[FANTASTIC FEST 2022] ‘MISSING’ (‘SAGASU’) IS A STRIKING NEW SERIAL-KILLER THRILLER

 

 

Bong Joon-Ho’s MEMORIES OF MURDER is a seminal entry in not only his career, but in Korean cinema in general. Blending the moods of multiple genres and themes, it transcended the usual serial killer narrative and brought complexity and even uncomfortable empathy to what can tend to be a fairly by-the-books genre. Director Shinzo Katayama, Bong’s assistant director on the project, has now absolutely done the same for Japanese cinema with his own genre-bending crime thriller, MISSING (‘SAGASU‘ in Japan). 

 

Switching perspectives and moods almost as effortlessly as a dance ensemble switches styles, MISSING follows the tragedy befallen family of Satoshi (Jirô Satô) and Kaede (Aoi Itô) Harada, grappling with poverty and severe depression in the wake of wife and mother Kimiko’s (Tôko Narushima) suicide post diagnosis with ALS. Desperate and losing purpose in life, Satoshi becomes obsessed with collecting the substantial reward money for catching a violent serial killer (Hiroya Shimizu). When he suddenly vanishes without a trace, it’s up to his daughter to follow his footsteps and track him down before he too falls victim to the killer lurking in the shadows, risking both her safety and her remaining family ties as she uncovers far more than she bargained for.

 

 

MISSING walks a fine line in its pacing with effortless ease, neither slow enough to feel stretched thin, nor blistering enough that each twist and turn doesn’t get the room to breathe they deserve. Vacillating between family drama and serial killer thriller, it takes the hallmarks of both without falling into the cliches of either, making for an intense and emotional ride.
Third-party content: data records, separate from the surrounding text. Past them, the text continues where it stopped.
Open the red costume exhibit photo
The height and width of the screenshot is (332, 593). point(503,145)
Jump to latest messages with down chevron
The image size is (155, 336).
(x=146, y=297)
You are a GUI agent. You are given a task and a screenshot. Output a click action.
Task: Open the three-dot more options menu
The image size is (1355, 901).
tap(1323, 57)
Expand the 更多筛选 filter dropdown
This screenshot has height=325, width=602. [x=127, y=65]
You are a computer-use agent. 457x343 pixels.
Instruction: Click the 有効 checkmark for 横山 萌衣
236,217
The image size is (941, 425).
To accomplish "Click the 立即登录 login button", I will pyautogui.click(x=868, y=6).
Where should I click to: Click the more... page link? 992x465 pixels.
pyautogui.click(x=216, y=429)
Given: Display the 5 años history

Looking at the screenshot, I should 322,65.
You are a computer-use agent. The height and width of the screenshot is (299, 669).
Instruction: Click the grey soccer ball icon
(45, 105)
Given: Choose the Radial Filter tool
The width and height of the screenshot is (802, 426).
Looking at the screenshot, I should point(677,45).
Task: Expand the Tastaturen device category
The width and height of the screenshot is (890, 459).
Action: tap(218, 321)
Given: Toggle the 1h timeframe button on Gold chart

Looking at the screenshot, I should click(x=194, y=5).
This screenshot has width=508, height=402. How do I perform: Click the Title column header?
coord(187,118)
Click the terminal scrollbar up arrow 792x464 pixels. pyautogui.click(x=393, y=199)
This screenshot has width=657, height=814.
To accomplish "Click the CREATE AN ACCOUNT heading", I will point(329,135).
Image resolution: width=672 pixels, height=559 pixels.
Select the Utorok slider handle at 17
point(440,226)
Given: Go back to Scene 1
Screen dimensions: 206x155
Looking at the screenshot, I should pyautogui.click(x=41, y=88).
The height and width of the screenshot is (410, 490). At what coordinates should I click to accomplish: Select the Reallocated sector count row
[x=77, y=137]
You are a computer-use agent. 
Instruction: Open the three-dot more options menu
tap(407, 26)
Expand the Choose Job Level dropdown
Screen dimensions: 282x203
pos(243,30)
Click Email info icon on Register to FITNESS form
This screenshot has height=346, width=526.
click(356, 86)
The shifts in point of view from father, to daughter, to killer and back are handled equally well with each getting enough time to weave you into their own strands of the wider web of the narrative.

 

The relationship between Satoshi and Kaede is brilliantly written. Each is the child as well as the adult in various aspects of their lives, with Kaede ostensibly moving into the head of the house role as her father collapses in on himself after Kimiko’s death. On the other hand, Satoshi hides aspects of his life and also puts himself in calculated danger all for the well-being and safety of his daughter, even if she may never know the full extent of his care behind the scenes. As each stumbles and each lifts the other up, their responsibilities and roles in their lives go back and forth like the ping-pong games they once enjoyed so much as a family in the past. 

 

Shimizu in particular does an amazing turn playing a killer who makes you feel disgusted in both his actions and, to an extent, yourself as a voyeur in his sexually sadistic behavior, but also conflicted in his overall rationale and descent into death and darkness after years of watching terminal patients at his hospital suffer what he sees as painful forcibly extended lives: the families of the patients paying thousands for them to live while the patients themselves would rather be let go and freed from their suffering. His quiet manipulation and nonchalant attitude towards every aspect of his life also brings a horrible confusion to the mix for both us and the Harada’s. Is anything he’s saying true? Have we been taken in by him in turn? Do we, for a dark moment, almost understand and empathize with him?

 

That, in essence, is the lynchpin that holds together the threads of MISSING. What do we miss in ourselves? In others? In our own floundering in the oceans of our own pain and problems, can we be led astray by a monster that promises us an island of calm as they plan to drag us into the abyss? It’s a thesis common in the work of Katayama’s mentor, and now carried on in brilliant form that leaves us with these thoughts also bouncing back and forth in our own heads: an invisible ball echoing in our skulls forever.